* _Problem to solve_: State the number of lines in the material below that hold "computer", and add nothing to it.

* _Data in this exercise_:
........

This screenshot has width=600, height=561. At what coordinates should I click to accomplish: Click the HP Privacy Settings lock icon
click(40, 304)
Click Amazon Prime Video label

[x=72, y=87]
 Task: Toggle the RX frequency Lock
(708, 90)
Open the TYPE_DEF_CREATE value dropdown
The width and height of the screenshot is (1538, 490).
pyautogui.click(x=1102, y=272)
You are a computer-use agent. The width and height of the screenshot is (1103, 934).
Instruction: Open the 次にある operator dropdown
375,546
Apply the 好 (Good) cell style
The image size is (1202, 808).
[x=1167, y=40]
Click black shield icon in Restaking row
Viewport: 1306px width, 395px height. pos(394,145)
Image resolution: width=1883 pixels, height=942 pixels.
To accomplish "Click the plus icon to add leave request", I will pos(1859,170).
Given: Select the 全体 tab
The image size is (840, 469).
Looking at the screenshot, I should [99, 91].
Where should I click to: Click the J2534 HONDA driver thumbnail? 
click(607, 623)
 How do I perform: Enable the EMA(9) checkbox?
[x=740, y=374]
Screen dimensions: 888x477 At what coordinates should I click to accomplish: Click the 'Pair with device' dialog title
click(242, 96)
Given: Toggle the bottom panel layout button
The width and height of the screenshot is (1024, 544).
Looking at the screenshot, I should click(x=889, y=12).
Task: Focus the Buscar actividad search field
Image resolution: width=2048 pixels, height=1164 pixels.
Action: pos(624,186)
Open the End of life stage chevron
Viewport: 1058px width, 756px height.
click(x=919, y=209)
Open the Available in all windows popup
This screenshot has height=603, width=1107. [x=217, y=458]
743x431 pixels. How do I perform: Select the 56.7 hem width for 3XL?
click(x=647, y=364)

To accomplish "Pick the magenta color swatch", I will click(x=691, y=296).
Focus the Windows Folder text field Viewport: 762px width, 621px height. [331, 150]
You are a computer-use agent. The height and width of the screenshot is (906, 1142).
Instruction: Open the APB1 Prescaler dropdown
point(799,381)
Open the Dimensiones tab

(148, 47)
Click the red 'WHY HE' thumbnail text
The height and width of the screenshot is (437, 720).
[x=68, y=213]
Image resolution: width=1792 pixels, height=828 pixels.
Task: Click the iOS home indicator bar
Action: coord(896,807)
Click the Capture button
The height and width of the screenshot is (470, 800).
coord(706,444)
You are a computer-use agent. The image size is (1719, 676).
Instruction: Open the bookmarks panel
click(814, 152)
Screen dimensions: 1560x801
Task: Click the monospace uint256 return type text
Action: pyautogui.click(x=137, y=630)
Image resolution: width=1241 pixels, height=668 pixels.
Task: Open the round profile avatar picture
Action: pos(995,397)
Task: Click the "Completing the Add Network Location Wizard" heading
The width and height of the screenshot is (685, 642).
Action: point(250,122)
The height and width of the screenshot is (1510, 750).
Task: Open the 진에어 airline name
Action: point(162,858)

........

* _Result of this task_: 3